▶ [SHORT TASK] Can you extract every one of the records below and reproduce each line word for word?

[Collected data]

=-=-=-=-=

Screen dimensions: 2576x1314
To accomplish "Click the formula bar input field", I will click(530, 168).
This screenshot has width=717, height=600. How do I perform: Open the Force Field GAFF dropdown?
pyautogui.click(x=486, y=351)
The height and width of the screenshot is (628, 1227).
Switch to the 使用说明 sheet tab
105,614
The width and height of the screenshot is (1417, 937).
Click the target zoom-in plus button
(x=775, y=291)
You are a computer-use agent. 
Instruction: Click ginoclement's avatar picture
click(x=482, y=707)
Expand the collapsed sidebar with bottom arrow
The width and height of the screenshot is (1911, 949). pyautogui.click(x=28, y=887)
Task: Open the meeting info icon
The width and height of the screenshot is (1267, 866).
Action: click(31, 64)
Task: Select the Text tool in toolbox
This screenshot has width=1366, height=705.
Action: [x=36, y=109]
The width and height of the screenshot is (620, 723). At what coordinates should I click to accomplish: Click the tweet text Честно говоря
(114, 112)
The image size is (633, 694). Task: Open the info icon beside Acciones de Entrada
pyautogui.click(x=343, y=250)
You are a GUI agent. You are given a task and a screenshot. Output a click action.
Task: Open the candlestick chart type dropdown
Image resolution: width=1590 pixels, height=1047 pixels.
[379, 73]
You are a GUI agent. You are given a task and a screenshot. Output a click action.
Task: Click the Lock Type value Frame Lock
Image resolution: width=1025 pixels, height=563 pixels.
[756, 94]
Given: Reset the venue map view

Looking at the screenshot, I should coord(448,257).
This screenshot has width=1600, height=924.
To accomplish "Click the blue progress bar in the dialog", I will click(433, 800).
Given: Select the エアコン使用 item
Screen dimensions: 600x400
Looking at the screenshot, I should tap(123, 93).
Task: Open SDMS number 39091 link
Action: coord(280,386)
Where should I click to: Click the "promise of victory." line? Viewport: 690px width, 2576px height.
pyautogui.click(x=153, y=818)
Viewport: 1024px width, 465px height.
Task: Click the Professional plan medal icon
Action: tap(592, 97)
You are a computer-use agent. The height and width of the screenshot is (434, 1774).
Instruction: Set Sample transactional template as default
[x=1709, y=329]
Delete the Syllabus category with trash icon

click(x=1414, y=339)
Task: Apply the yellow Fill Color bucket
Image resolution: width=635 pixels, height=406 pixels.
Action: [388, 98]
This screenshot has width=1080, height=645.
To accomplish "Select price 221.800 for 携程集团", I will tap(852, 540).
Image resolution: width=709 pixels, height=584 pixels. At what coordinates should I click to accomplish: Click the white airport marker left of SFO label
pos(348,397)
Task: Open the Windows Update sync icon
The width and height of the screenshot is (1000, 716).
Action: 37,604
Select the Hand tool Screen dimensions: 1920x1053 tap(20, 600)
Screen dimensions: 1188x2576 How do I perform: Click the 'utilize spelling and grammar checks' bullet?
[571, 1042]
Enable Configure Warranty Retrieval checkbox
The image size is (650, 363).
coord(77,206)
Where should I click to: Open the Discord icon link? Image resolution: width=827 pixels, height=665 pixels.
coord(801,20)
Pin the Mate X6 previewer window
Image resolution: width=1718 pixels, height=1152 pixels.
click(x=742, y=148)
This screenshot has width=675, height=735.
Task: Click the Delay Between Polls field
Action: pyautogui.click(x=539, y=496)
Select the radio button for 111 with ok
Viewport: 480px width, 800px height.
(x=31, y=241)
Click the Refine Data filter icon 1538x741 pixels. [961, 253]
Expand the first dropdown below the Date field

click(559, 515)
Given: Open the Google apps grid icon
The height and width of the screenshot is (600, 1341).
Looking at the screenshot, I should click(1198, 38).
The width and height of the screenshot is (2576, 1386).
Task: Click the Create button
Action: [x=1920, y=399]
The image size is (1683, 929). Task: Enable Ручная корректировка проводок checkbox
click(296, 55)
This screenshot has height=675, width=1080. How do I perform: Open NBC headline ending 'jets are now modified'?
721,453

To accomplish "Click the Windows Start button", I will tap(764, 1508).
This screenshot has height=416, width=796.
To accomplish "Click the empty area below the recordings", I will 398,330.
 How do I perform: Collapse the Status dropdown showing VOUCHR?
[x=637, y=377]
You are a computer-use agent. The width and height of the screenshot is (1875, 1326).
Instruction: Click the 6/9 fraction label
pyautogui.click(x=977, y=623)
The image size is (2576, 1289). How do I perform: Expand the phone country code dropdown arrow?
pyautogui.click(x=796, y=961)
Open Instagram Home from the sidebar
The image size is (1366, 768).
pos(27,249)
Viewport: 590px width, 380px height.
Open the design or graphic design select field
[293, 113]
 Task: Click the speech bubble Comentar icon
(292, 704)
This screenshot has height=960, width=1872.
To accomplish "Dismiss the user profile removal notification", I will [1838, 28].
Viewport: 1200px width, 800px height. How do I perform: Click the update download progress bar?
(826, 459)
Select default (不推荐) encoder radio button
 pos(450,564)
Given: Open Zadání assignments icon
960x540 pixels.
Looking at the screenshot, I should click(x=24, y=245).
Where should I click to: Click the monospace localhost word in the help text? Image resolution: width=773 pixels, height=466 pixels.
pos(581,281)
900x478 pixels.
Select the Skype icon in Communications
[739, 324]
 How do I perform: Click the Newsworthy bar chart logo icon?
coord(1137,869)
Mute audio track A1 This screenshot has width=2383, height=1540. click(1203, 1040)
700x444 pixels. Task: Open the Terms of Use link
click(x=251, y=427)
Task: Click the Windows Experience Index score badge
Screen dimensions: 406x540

=-=-=-=-=

▶ [FINAL ANSWER]
Screen dimensions: 2576x1314
To accomplish "Click the formula bar input field", I will click(530, 168).
This screenshot has width=717, height=600. How do I perform: Open the Force Field GAFF dropdown?
pyautogui.click(x=486, y=351)
The height and width of the screenshot is (628, 1227).
Switch to the 使用说明 sheet tab
105,614
The width and height of the screenshot is (1417, 937).
Click the target zoom-in plus button
(x=775, y=291)
You are a computer-use agent. 
Instruction: Click ginoclement's avatar picture
click(x=482, y=707)
Expand the collapsed sidebar with bottom arrow
The width and height of the screenshot is (1911, 949). pyautogui.click(x=28, y=887)
Task: Open the meeting info icon
The width and height of the screenshot is (1267, 866).
Action: click(31, 64)
Task: Select the Text tool in toolbox
This screenshot has width=1366, height=705.
Action: [x=36, y=109]
The width and height of the screenshot is (620, 723). At what coordinates should I click to accomplish: Click the tweet text Честно говоря
(114, 112)
The image size is (633, 694). Task: Open the info icon beside Acciones de Entrada
pyautogui.click(x=343, y=250)
You are a GUI agent. You are given a task and a screenshot. Output a click action.
Task: Open the candlestick chart type dropdown
Image resolution: width=1590 pixels, height=1047 pixels.
[379, 73]
You are a GUI agent. You are given a task and a screenshot. Output a click action.
Task: Click the Lock Type value Frame Lock
Image resolution: width=1025 pixels, height=563 pixels.
[756, 94]
Given: Reset the venue map view

Looking at the screenshot, I should coord(448,257).
This screenshot has width=1600, height=924.
To accomplish "Click the blue progress bar in the dialog", I will click(433, 800).
Given: Select the エアコン使用 item
Screen dimensions: 600x400
Looking at the screenshot, I should tap(123, 93).
Task: Open SDMS number 39091 link
Action: coord(280,386)
Where should I click to: Click the "promise of victory." line? Viewport: 690px width, 2576px height.
pyautogui.click(x=153, y=818)
Viewport: 1024px width, 465px height.
Task: Click the Professional plan medal icon
Action: tap(592, 97)
You are a computer-use agent. The height and width of the screenshot is (434, 1774).
Instruction: Set Sample transactional template as default
[x=1709, y=329]
Delete the Syllabus category with trash icon

click(x=1414, y=339)
Task: Apply the yellow Fill Color bucket
Image resolution: width=635 pixels, height=406 pixels.
Action: [388, 98]
This screenshot has width=1080, height=645.
To accomplish "Select price 221.800 for 携程集团", I will tap(852, 540).
Image resolution: width=709 pixels, height=584 pixels. At what coordinates should I click to accomplish: Click the white airport marker left of SFO label
pos(348,397)
Task: Open the Windows Update sync icon
The width and height of the screenshot is (1000, 716).
Action: 37,604
Select the Hand tool Screen dimensions: 1920x1053 tap(20, 600)
Screen dimensions: 1188x2576 How do I perform: Click the 'utilize spelling and grammar checks' bullet?
[571, 1042]
Enable Configure Warranty Retrieval checkbox
The image size is (650, 363).
coord(77,206)
Where should I click to: Open the Discord icon link? Image resolution: width=827 pixels, height=665 pixels.
coord(801,20)
Pin the Mate X6 previewer window
Image resolution: width=1718 pixels, height=1152 pixels.
click(x=742, y=148)
This screenshot has width=675, height=735.
Task: Click the Delay Between Polls field
Action: pyautogui.click(x=539, y=496)
Select the radio button for 111 with ok
Viewport: 480px width, 800px height.
(x=31, y=241)
Click the Refine Data filter icon 1538x741 pixels. [961, 253]
Expand the first dropdown below the Date field

click(559, 515)
Given: Open the Google apps grid icon
The height and width of the screenshot is (600, 1341).
Looking at the screenshot, I should click(1198, 38).
The width and height of the screenshot is (2576, 1386).
Task: Click the Create button
Action: [x=1920, y=399]
The image size is (1683, 929). Task: Enable Ручная корректировка проводок checkbox
click(296, 55)
This screenshot has height=675, width=1080. How do I perform: Open NBC headline ending 'jets are now modified'?
721,453

To accomplish "Click the Windows Start button", I will tap(764, 1508).
This screenshot has height=416, width=796.
To accomplish "Click the empty area below the recordings", I will 398,330.
 How do I perform: Collapse the Status dropdown showing VOUCHR?
[x=637, y=377]
You are a computer-use agent. The width and height of the screenshot is (1875, 1326).
Instruction: Click the 6/9 fraction label
pyautogui.click(x=977, y=623)
The image size is (2576, 1289). How do I perform: Expand the phone country code dropdown arrow?
pyautogui.click(x=796, y=961)
Open Instagram Home from the sidebar
The image size is (1366, 768).
pos(27,249)
Viewport: 590px width, 380px height.
Open the design or graphic design select field
[293, 113]
 Task: Click the speech bubble Comentar icon
(292, 704)
This screenshot has height=960, width=1872.
To accomplish "Dismiss the user profile removal notification", I will [1838, 28].
Viewport: 1200px width, 800px height. How do I perform: Click the update download progress bar?
(826, 459)
Select default (不推荐) encoder radio button
 pos(450,564)
Given: Open Zadání assignments icon
960x540 pixels.
Looking at the screenshot, I should click(x=24, y=245).
Where should I click to: Click the monospace localhost word in the help text? Image resolution: width=773 pixels, height=466 pixels.
pos(581,281)
900x478 pixels.
Select the Skype icon in Communications
[739, 324]
 How do I perform: Click the Newsworthy bar chart logo icon?
coord(1137,869)
Mute audio track A1 This screenshot has width=2383, height=1540. click(1203, 1040)
700x444 pixels. Task: Open the Terms of Use link
click(x=251, y=427)
Task: Click the Windows Experience Index score badge
Screen dimensions: 406x540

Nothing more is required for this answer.